Text passage
---

## Intro to Technical Analysis & Indicators

**Mathematics in Trading & Analysis of the market**

**Golden**** ****Ratio **(Golden Mean), The golden ratio *(symbol is the Greek letter “phi” )* is a special number approximately equal to 1.618. It appears in geometry, art, architecture and other areas. The negative root is 0.618. The golden ratio is also used in the analysis of financial markets, in strategies such as Fibonacci retracement. See definition fully described in WikipediA.

**π** (sometimes written **pi**) is a mathematical constant whose value is the ratio of any circle‘s circumference to its diameter; this is the same value as the ratio of a circle’s area to the square of its radius. π is approximately equal to 3.14159 in the usual decimal positional notation. Many formulae from mathematics, science, and engineering involve π, which makes it one of the most important mathematical constants. See definition fully described in WikipediA.

---

Dataset
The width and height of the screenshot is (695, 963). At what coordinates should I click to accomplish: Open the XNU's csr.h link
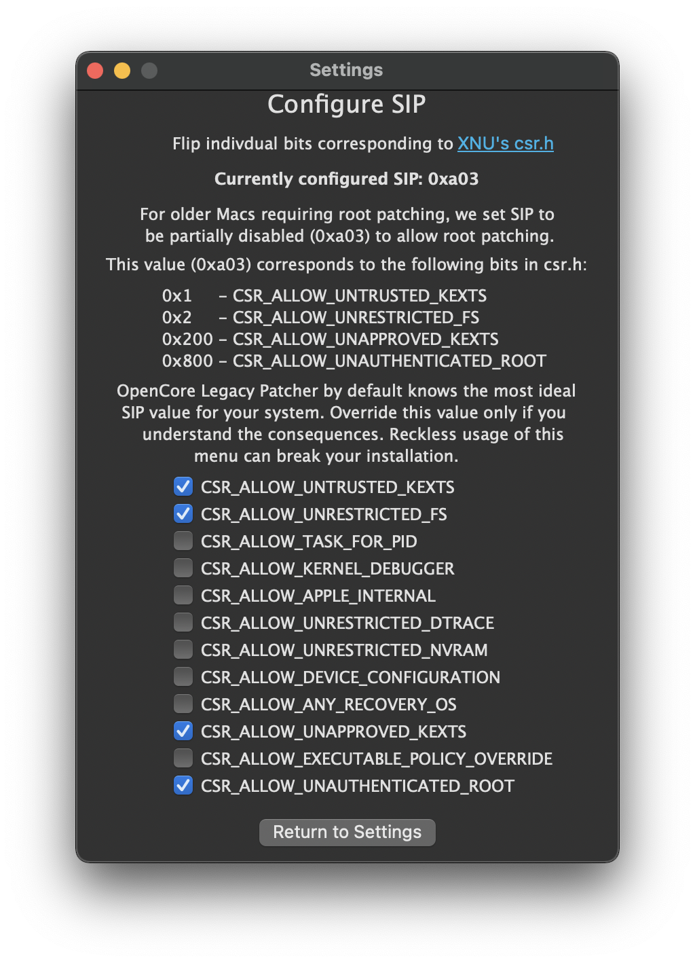coord(505,144)
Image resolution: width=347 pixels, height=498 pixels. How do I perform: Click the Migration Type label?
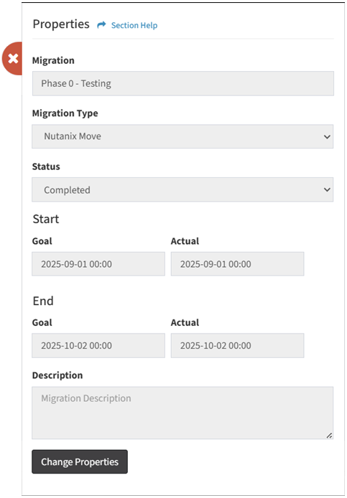coord(65,113)
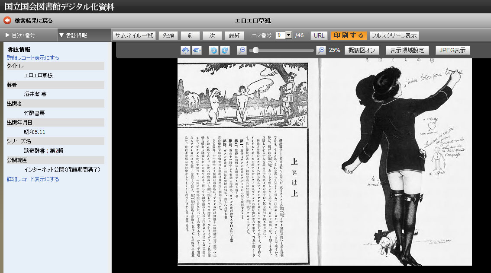Click the back to search results arrow icon
This screenshot has height=273, width=491.
point(7,20)
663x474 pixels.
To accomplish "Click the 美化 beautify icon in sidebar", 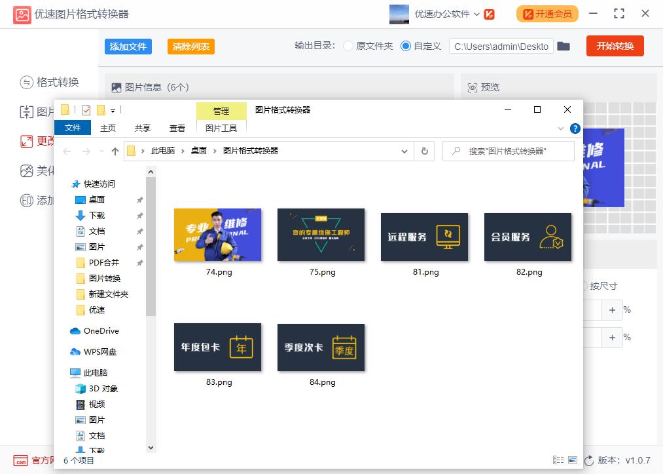I will [x=26, y=171].
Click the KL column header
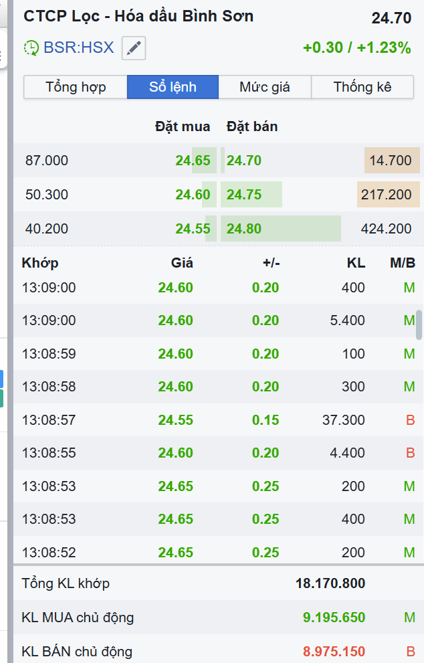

---

Short exercise 1
Answer these about the text on math in trading:
(a) What number is the golden ratio roughly equal to?
(b) What does the text give as the negative root?
(c) π is the ratio of a circle's circumference to what?
Short exercise 2
Count the lines of the records that contain the string "screenshot". Reply with the number only.
The text and the records have nothing to do with each other.

Reply 1
(a) 1.618
(b) 0.618
(c) Its diameter

Reply 2
2